Of course, I agree that a silent change would not be good enough. The
issue still stands that little or no real evidence has (strictly, had --
see below) been presented for any change, /silent or not/. The only
clear reason offered at the point where I replied was the failure of
biased locking to improve performance in a specific benchmark. However
as Aleksey (one of the benchmark's developers) pointed out that
benchmark was designed explicitly to test cases where biased locking
would not help. I don't know what your eyesight is like but surely you
too need to squint to see that as sufficient?
>>> Alternatively we deprecate in 14 and customer lets us know straight away
>>> that it is still useful.
>> Alternatively, we come up with better evidence that it needs switching
>> off (and, possibly, deprecating).
>
> I wonder what would be considered acceptable "better evidence".
Well, as Marlon Brando said: What have you got?

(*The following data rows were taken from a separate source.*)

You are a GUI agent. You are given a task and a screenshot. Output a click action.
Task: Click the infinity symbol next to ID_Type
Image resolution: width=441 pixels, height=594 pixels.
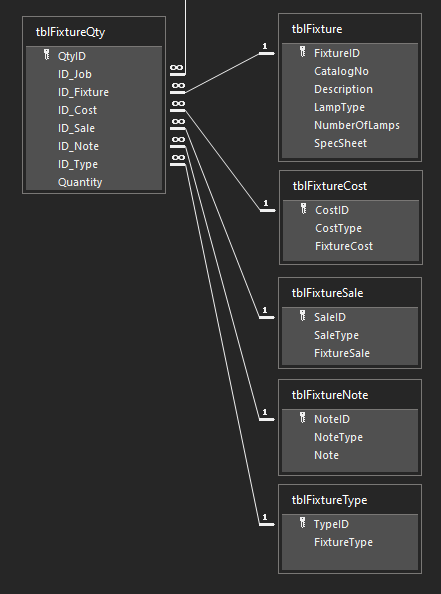pos(177,158)
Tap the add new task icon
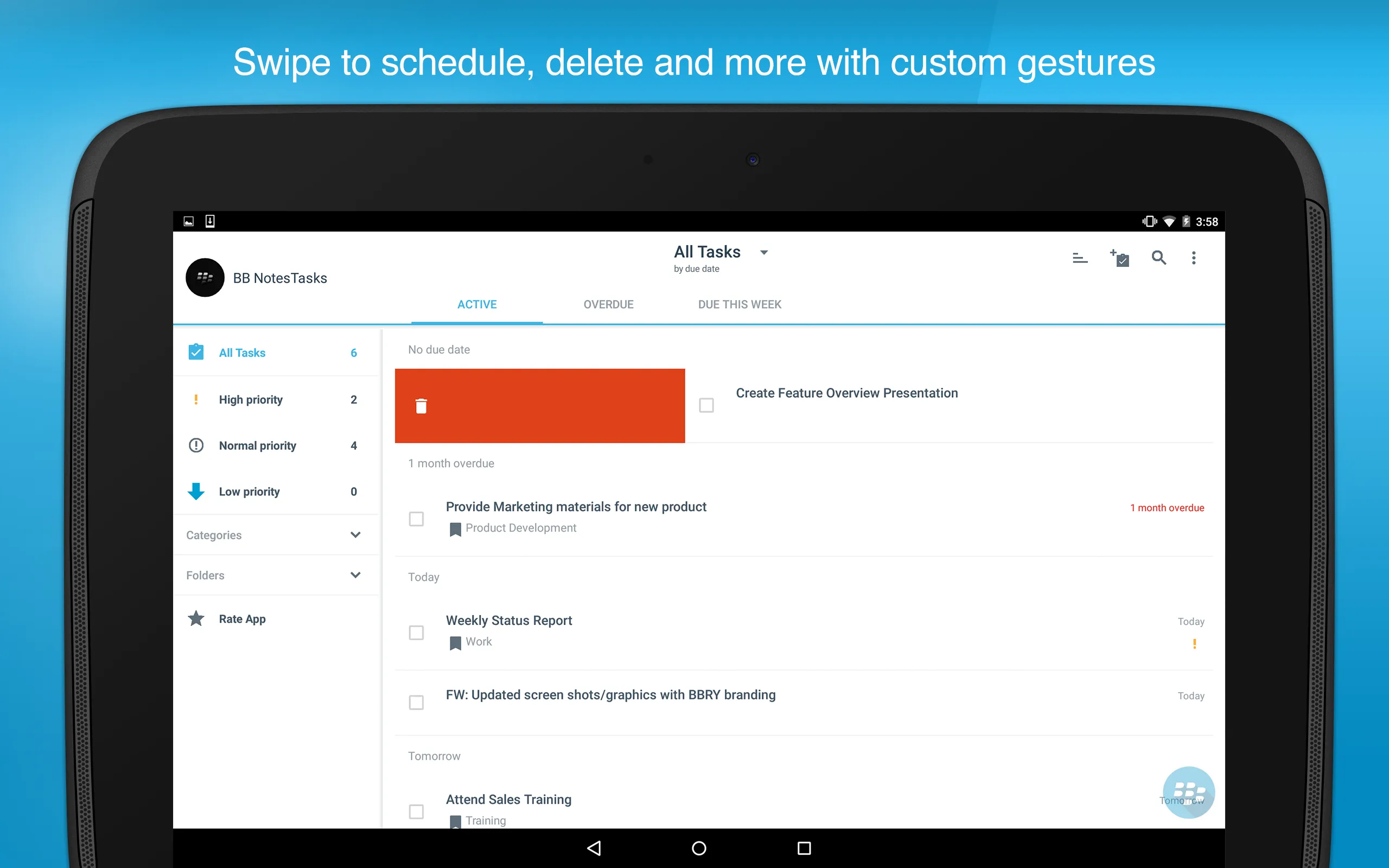Image resolution: width=1389 pixels, height=868 pixels. (x=1119, y=258)
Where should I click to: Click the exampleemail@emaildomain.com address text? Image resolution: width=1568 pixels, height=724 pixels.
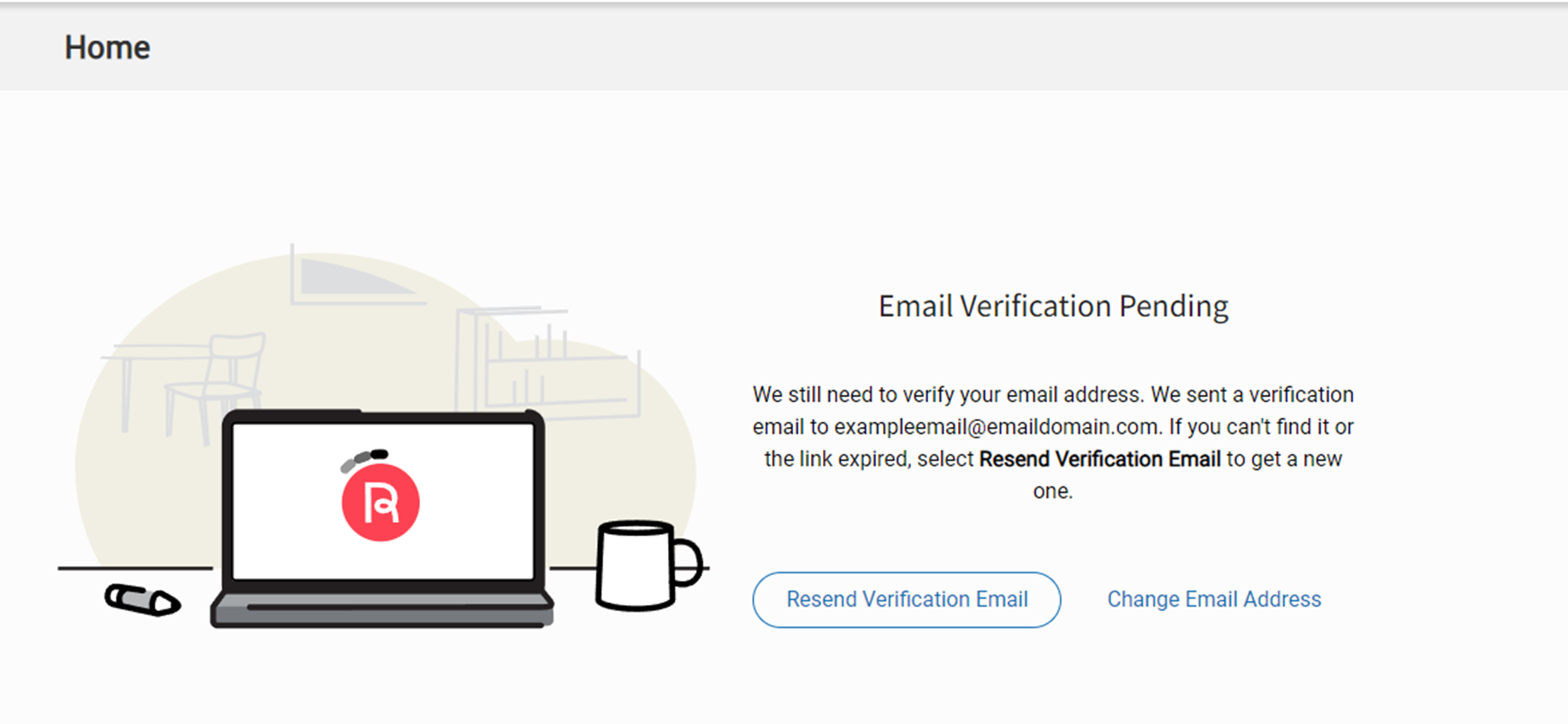pos(997,426)
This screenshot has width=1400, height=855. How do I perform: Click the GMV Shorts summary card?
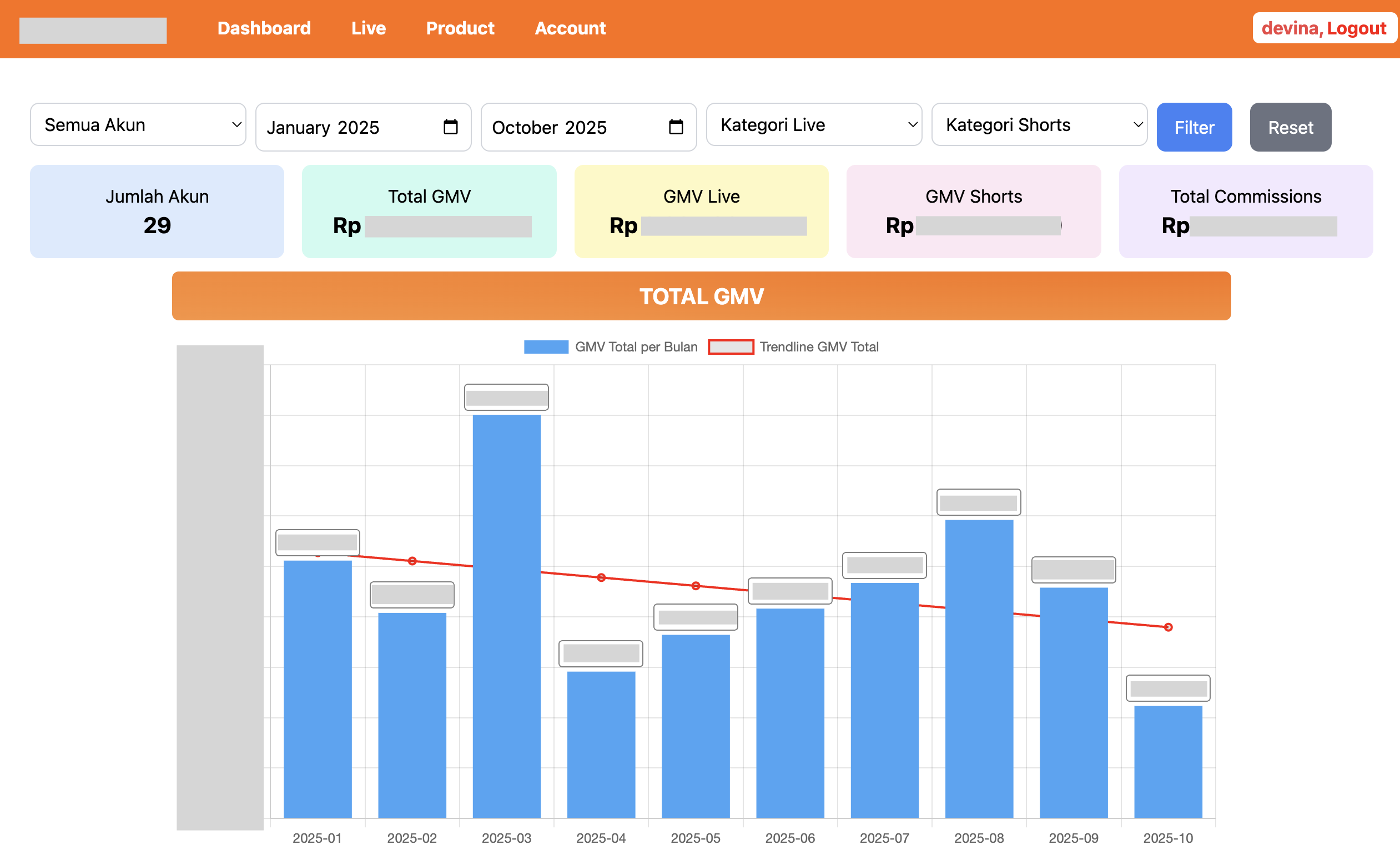click(x=973, y=211)
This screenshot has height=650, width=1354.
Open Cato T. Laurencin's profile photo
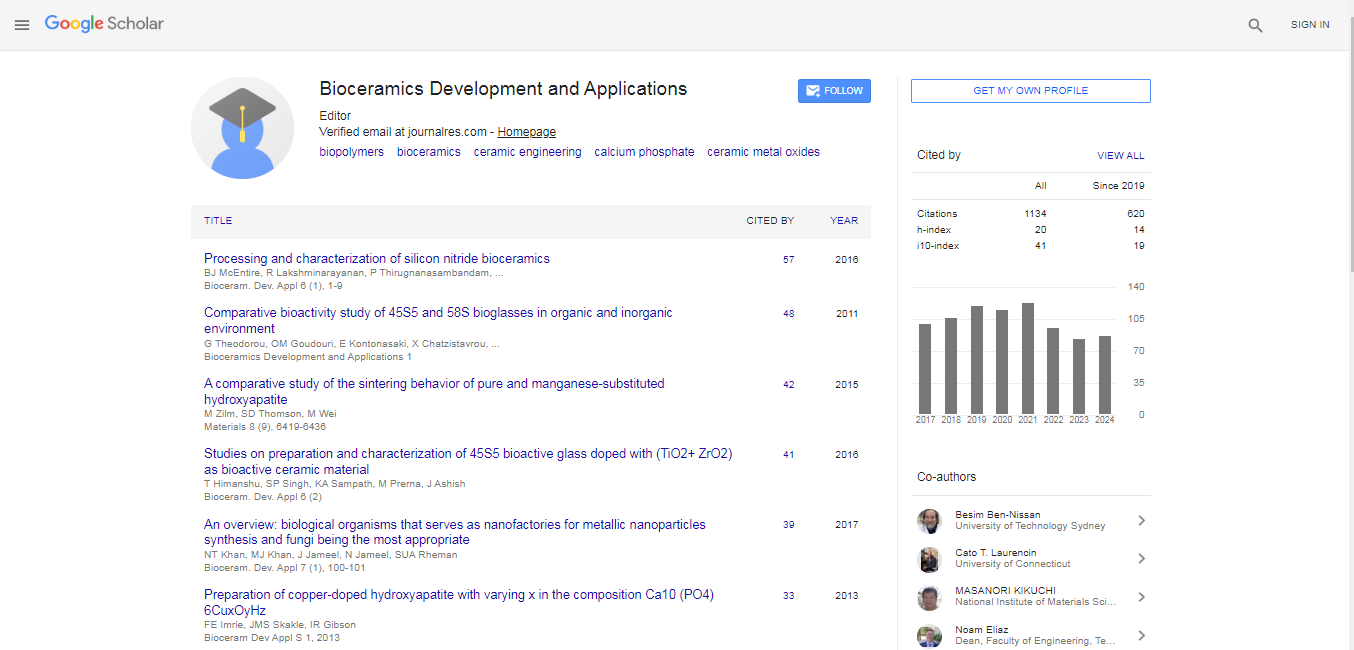point(929,559)
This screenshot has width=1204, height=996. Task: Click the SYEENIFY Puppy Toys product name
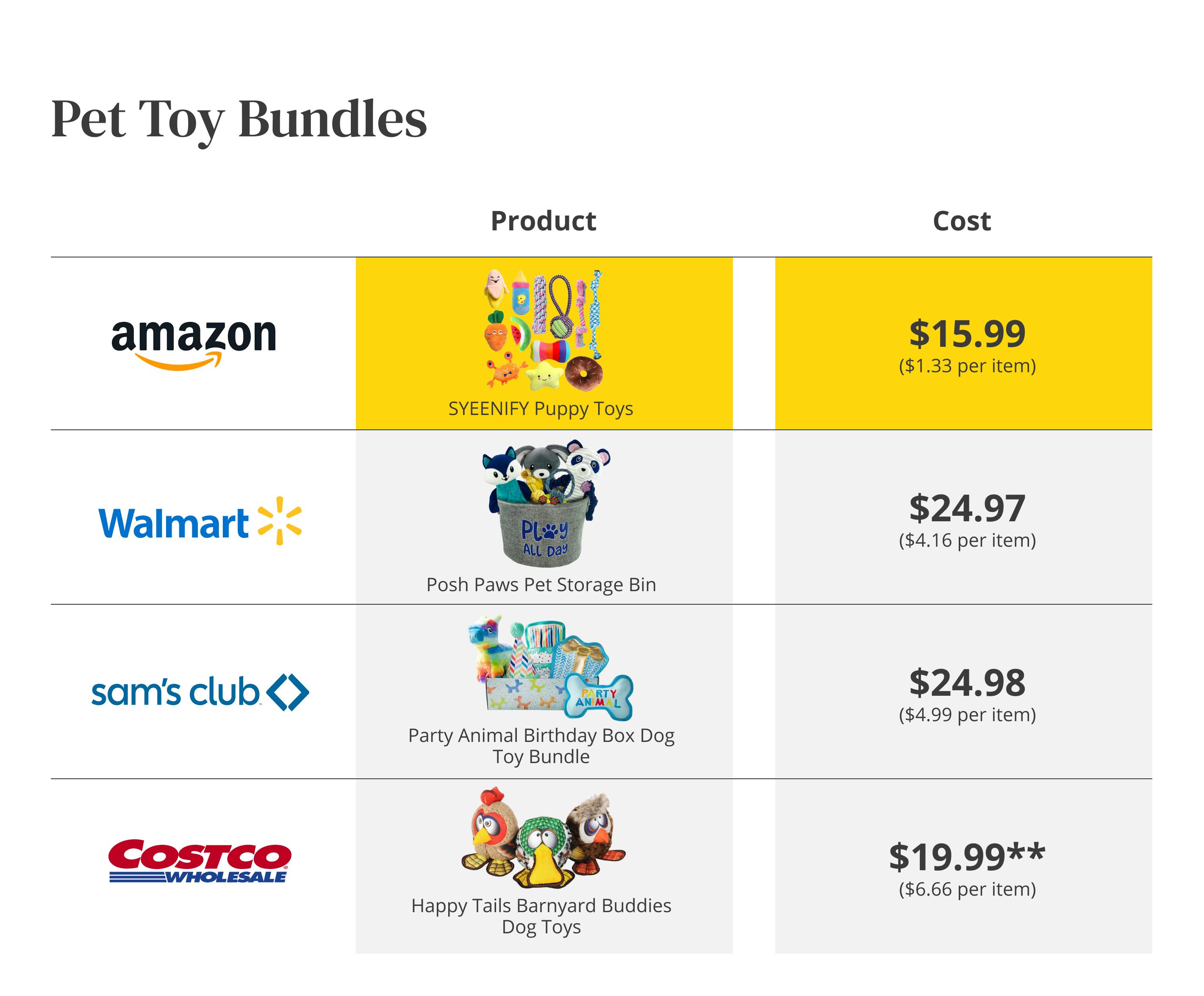[541, 409]
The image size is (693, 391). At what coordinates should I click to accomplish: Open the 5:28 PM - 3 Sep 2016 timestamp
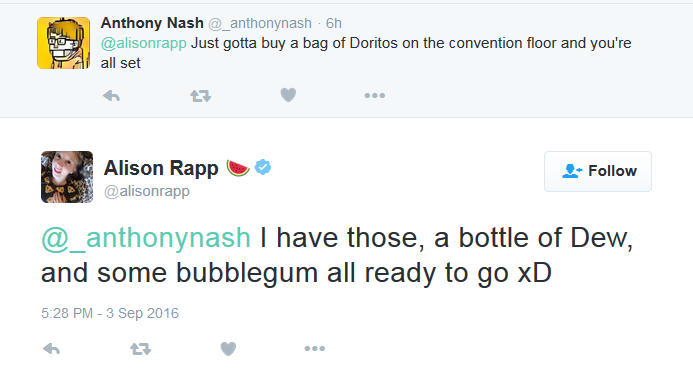110,313
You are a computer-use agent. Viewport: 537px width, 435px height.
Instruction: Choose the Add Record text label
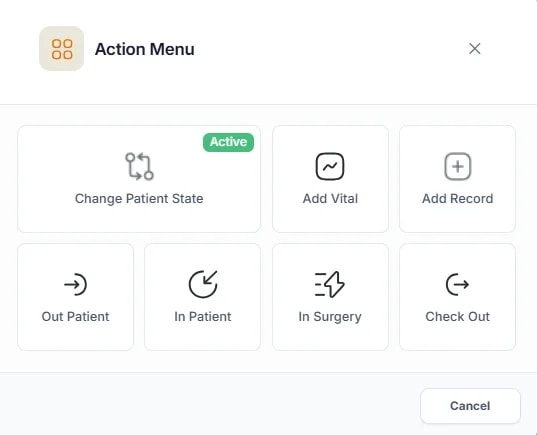(x=458, y=199)
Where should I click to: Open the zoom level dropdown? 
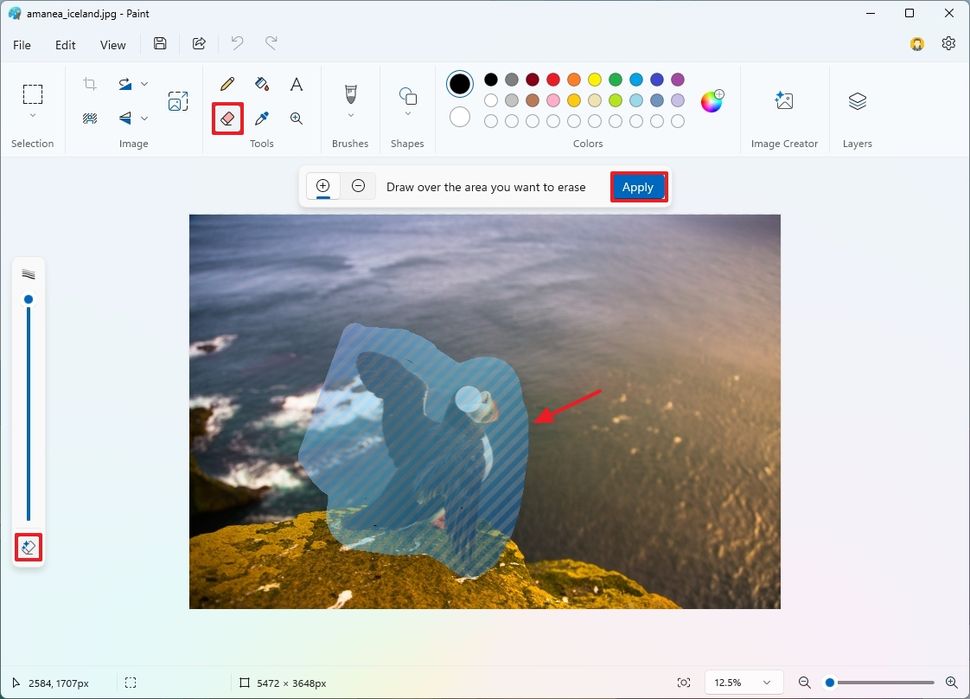pos(743,682)
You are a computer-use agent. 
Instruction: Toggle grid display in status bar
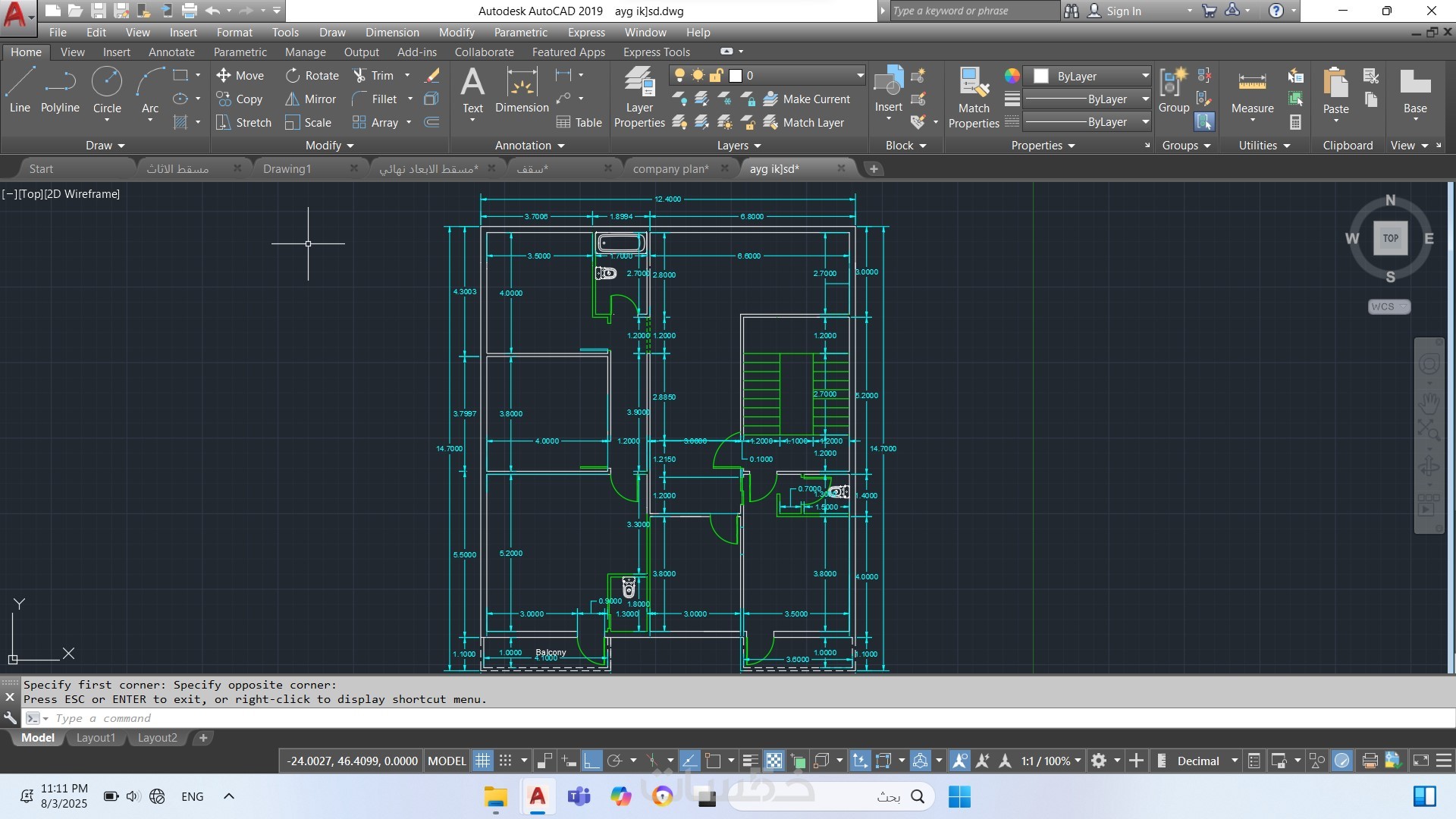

It's hardly appropriate to ask /me/ to specify in advance what reason
/you/ need to give. Contrariwise, a request for /you/ to provide the
reason may be rather boringly conventional but it is not exactly out of
place.
n.b. the small hand grenade spelled 'loom' that was lobbed by Erik
Osterlund into an adjacent note in this thread might be a good place to
start ;-). I'm more than happy to surrender biased locking in the face
of the nightmare problems that loom's fragmentation of the notion of
identity implies for an implementation.